The gulf between the two friends had become too big to bridge, and after the switch, they swiftly drifted apart. In 1981, Mahar became nostalgic for his old unit and identity as a soldier, and attempted to contact the media for help in clearing up the mess with the Army. This was to take over a decade of frustration.

After several media appearances, he was told his claim would be investigated by the Board of Correction of Military Records in 1991, a slow process in an Army bureaucracy already notorious for its inertia.

After waiting for two years, the Army confirmed that he had indeed served in Vietnam as somebody else. On Nov. 24, 1993, a board met and determined that Mahar should be given an official military file and an honorable discharge. As a Vietnam veteran, he was official.

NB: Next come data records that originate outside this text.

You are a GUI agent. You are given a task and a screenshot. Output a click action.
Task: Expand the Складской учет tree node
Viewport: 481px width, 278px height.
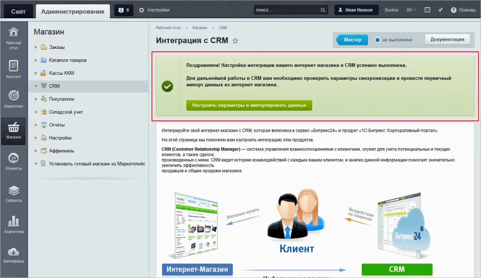[x=36, y=112]
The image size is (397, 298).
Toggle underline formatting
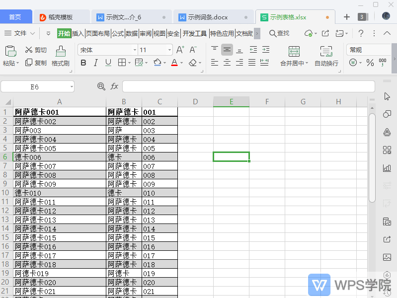[x=108, y=63]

Mahar continued to meet with old members of his unit who had supported him in his quest, until his death on Sept. 21, 2004 — exactly 10 years ago in Coeur d’ Alene, Idaho.

It was not unusual during the Vietnam era for people to hire others to take their place in the military, but Mahar had done it as a favor to a friend, and what was supposed to be a quick road to discharge turned into over a year in the mountainous jungles of Vietnam. Their friendship never recovered.

But Mahar had found in that experience a new group of friends with a bond he cherished for the rest of his life. Though he may have fought as Sgt. Clouse, for everyone afterward he was Sgt. Paul Mahar.